» Provided data:
□ □ □ □

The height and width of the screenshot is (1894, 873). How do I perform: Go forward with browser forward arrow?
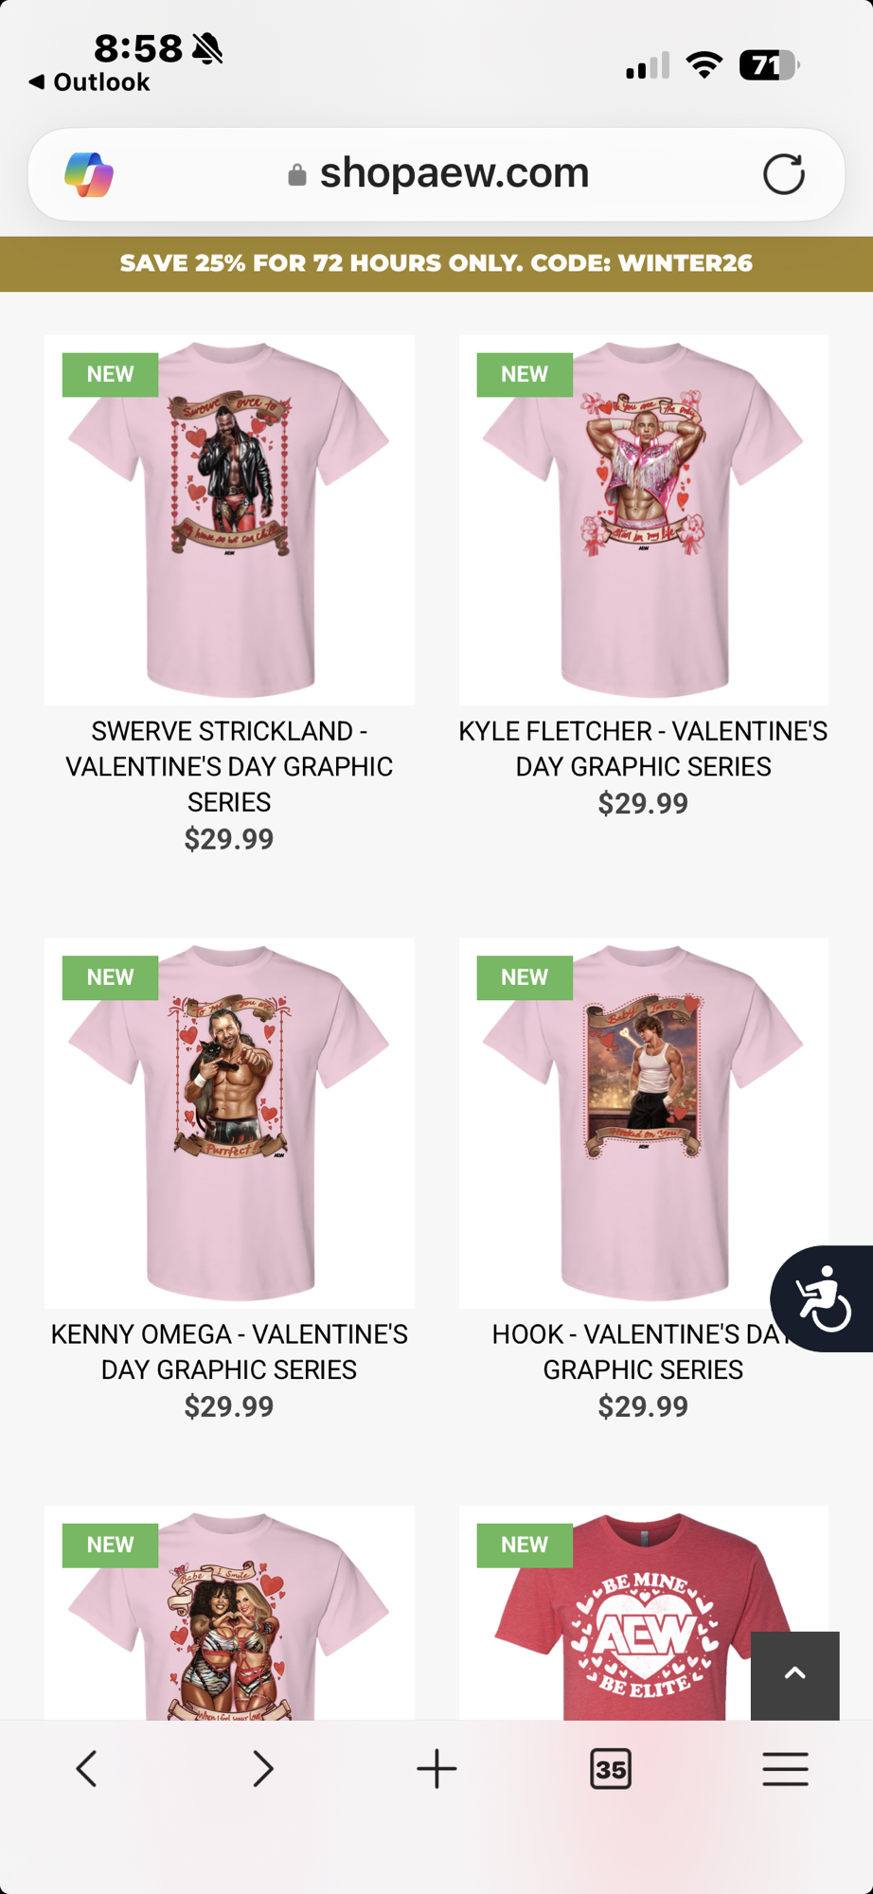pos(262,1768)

□ □ □ □

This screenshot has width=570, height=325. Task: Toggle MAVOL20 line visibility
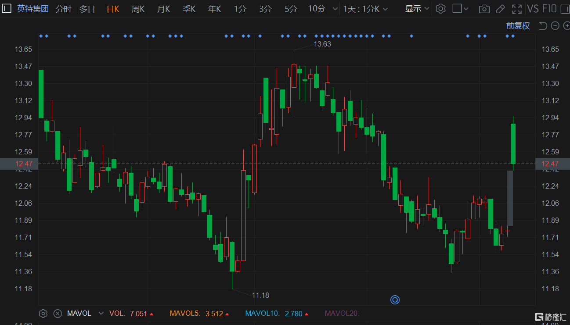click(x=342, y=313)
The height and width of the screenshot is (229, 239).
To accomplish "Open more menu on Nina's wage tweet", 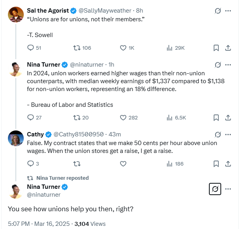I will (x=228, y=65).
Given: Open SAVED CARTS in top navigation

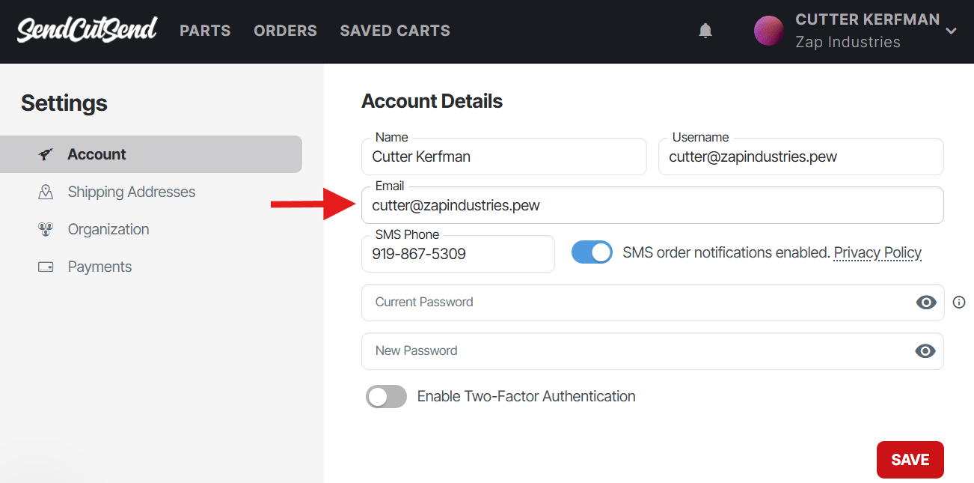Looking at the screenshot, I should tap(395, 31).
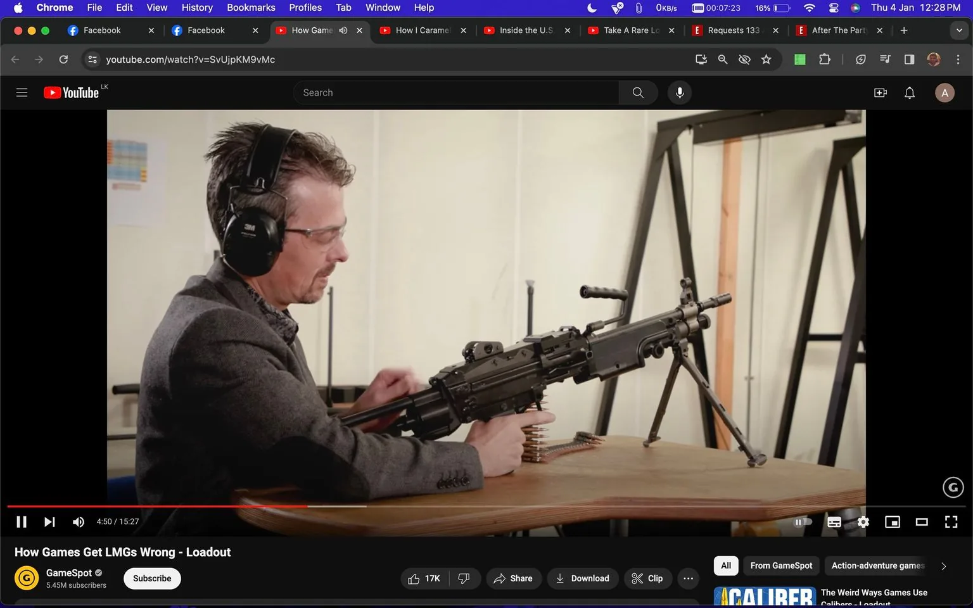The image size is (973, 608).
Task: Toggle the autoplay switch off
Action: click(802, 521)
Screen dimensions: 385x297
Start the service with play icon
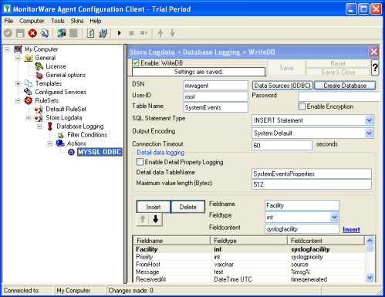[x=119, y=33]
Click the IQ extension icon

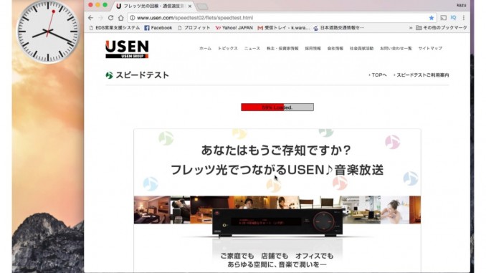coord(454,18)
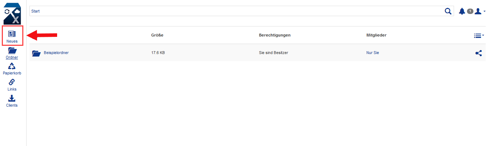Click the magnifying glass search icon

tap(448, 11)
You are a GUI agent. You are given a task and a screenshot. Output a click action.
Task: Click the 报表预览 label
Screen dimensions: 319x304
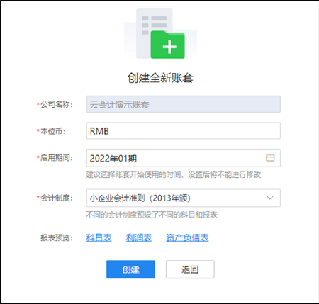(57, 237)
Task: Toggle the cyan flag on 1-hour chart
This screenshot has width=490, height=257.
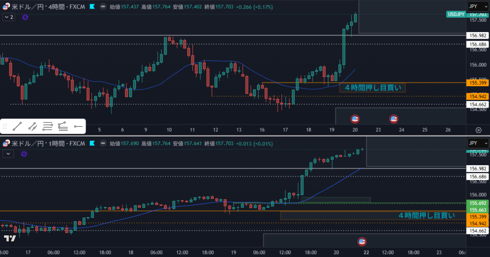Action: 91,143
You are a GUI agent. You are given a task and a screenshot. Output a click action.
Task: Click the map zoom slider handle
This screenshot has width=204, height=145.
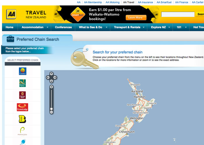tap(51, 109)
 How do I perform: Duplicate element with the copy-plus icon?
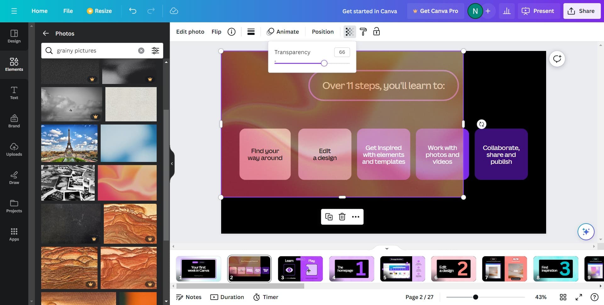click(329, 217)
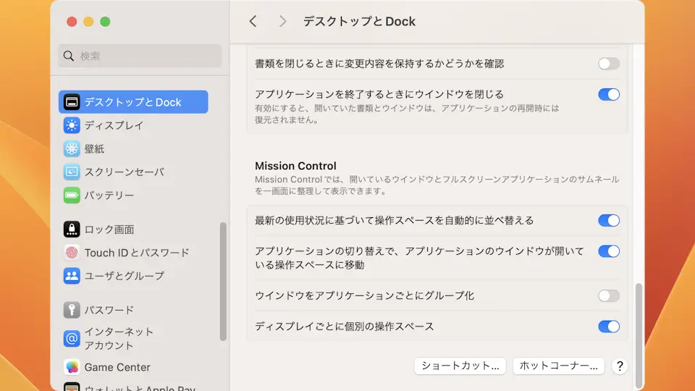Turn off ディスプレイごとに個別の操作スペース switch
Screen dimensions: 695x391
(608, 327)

□ □ □ □

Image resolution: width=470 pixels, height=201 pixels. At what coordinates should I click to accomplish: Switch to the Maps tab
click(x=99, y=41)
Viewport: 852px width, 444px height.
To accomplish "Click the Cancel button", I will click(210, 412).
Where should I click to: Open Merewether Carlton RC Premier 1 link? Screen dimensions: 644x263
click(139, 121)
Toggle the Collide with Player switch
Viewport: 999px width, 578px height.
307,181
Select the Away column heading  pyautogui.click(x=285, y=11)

□ □ □ □

» Work task: Reproduce the listing above exactly from the line containing "Click the IQ extension icon" up to and including the line containing "Task: Click the map zoom slider handle", omitting any images and everything outside those lines.

» Result for this task:
Click the IQ extension icon

coord(454,18)
Click the magnifying glass search icon

tap(448, 11)
You are a GUI agent. You are given a task and a screenshot. Output a click action.
Task: Click the 报表预览 label
Screen dimensions: 319x304
(57, 237)
Task: Toggle the cyan flag on 1-hour chart
This screenshot has width=490, height=257.
Action: 91,143
You are a GUI agent. You are given a task and a screenshot. Output a click action.
Task: Click the map zoom slider handle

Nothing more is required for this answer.